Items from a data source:
** Begin **

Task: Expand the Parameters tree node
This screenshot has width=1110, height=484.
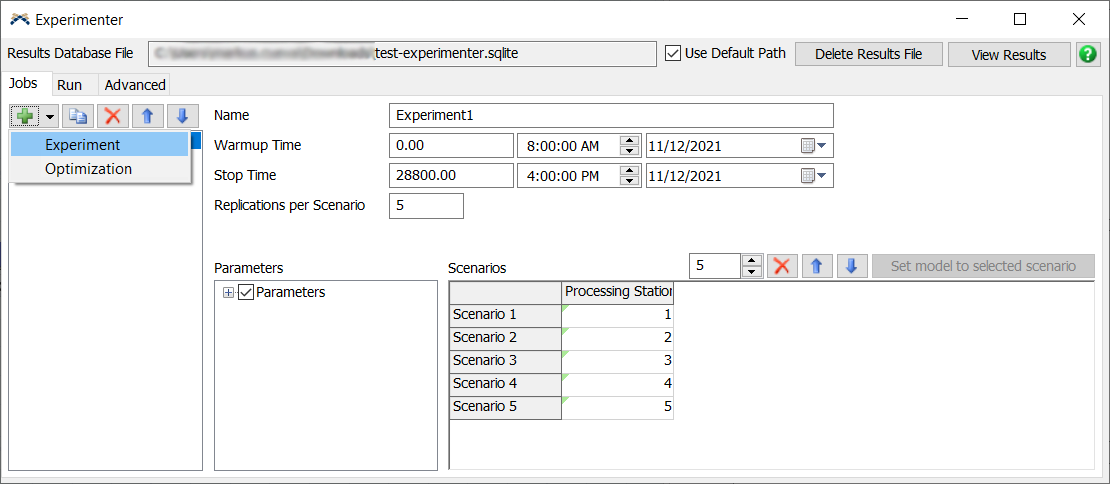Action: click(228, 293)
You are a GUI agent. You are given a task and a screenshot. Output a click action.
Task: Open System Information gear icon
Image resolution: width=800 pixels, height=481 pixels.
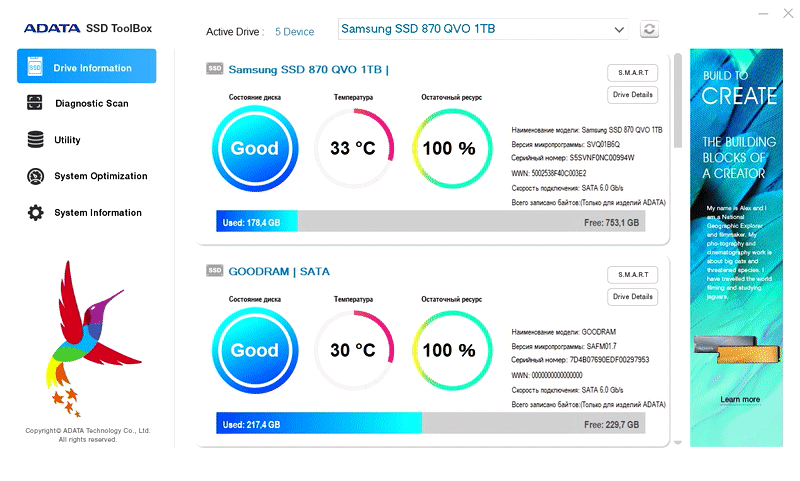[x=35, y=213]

** End **

→ TASK DESCRIPTION
Report each line above that contains the word "width", treating uppercase and lowercase letters as different.

→ CORRECT RESPONSE
This screenshot has width=1110, height=484.
Image resolution: width=800 pixels, height=481 pixels.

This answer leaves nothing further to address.